WHAT TO PRODUCE:
Reproduce exactly the line that contains "The image size is (1024, 768)." and every line after it through the end of the records below, leaving out all pictures.

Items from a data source
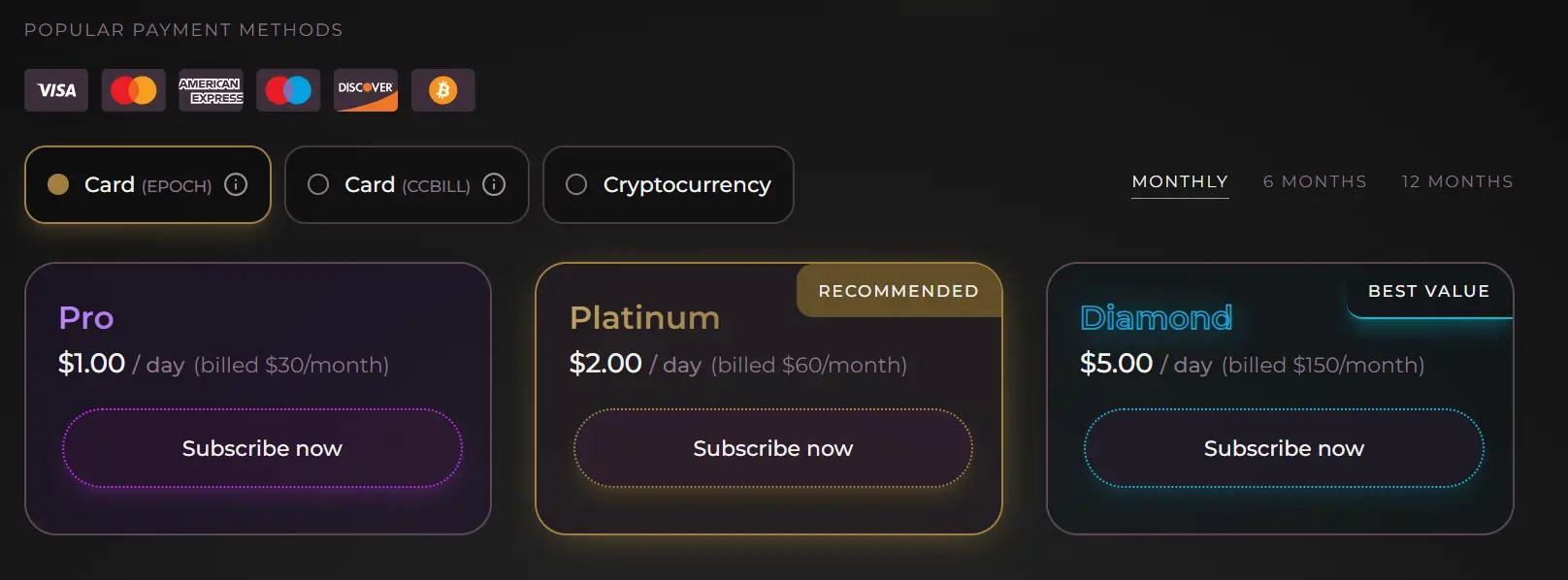Choose the Card (CCBILL) payment option
This screenshot has height=580, width=1568.
point(393,184)
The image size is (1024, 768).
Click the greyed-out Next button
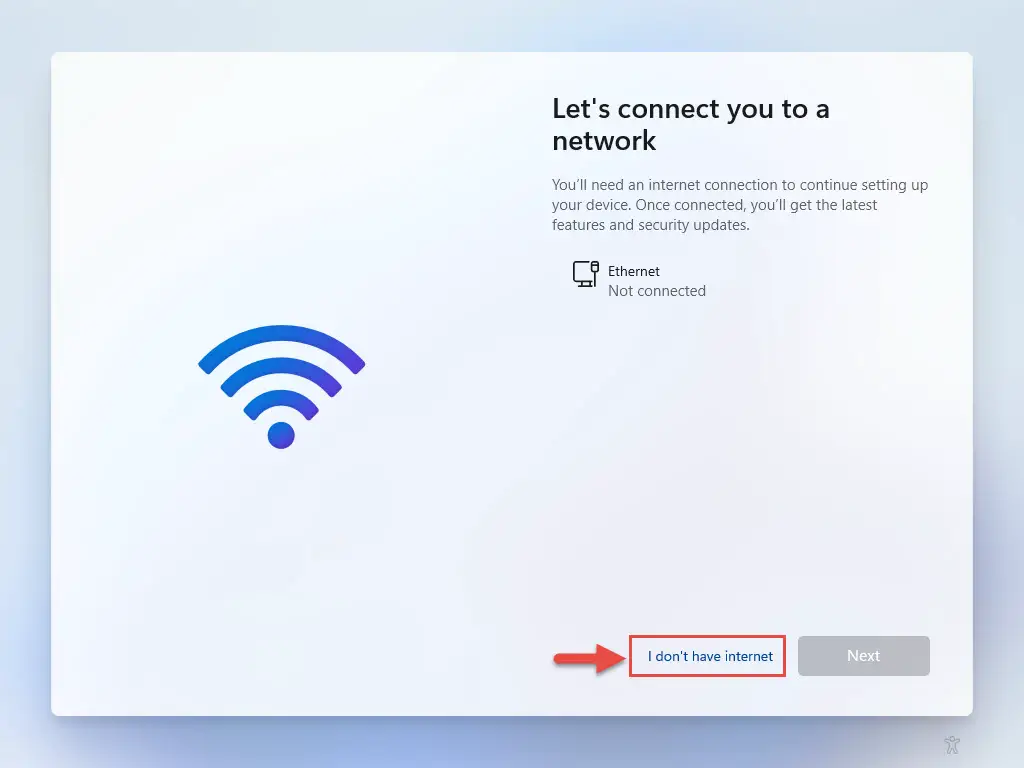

ANSWER FOR THIS EXERCISE:
The image size is (1024, 768).
Click the greyed-out Next button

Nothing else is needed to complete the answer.